While a number of ASEAN Member States have initiated efforts on operationalizing the Action Agenda, ASEAN regional work plans and instruments have yet to include indicative activities or goals that promote fair and inclusive labor and employment policies for women, as well as their equal access to the regional marketplace. The economic constraints faced by women were further compounded by the COVID-19 pandemic that exposed vulnerabilities in the social, political, and economic systems, which amplified its impacts, particularly among women and girls. Strategic interventions for women’s economic empowerment can be the next driver of the ASEAN’s post-pandemic recovery and, in order to translate into resilience, these interventions must be inclusive. Women must not be left behind.
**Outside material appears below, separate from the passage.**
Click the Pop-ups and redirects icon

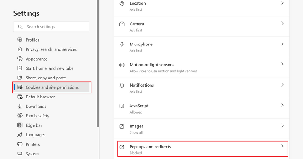pyautogui.click(x=122, y=147)
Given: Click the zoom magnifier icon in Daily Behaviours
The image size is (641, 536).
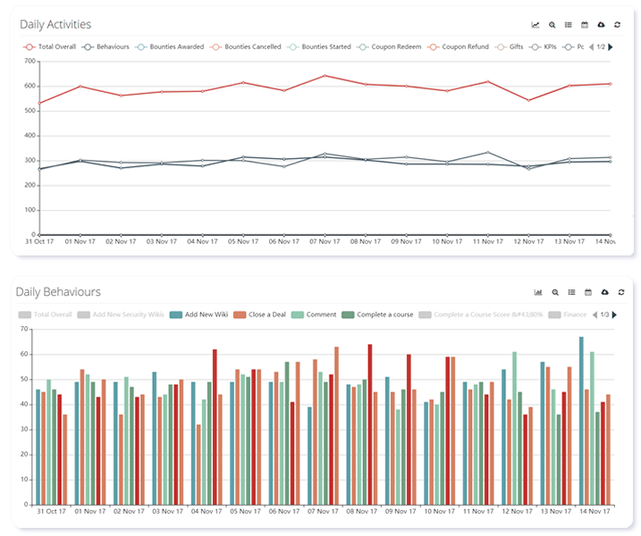Looking at the screenshot, I should [555, 292].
Since its establishment in 1967, the ASEAN has enacted policies and installed mechanisms to promote gender equality. It established the ASEAN Socio-Cultural Community (ASCC) as the primary body responsible for crafting gender policies through the ASEAN Ministerial Meeting on Women (AMMW), the ASEAN Committee on Women (ACW), and the ASEAN Commission on the Promotion and Protection of the Rights of Women and Children (ACWC). Since 1988, the ASEAN has promulgated various declarations to promote women’s rights that were eventually operationalized through the ACW Workplans for 2011–2015 and 2016–2020. ASEAN Member States have also committed as parties to the Convention Against Elimination of All Forms of Discrimination Against Women (CEDAW), the Beijing Declaration and Platform for Action, and the Sustainable Development Goals. This progression of affirmative actions has culminated in the adoption of the Action Agenda and the “ASEAN Declaration on Gender-Responsive Implementation of the ASEAN Community Vision 2025” and Sustainable Development Goals”.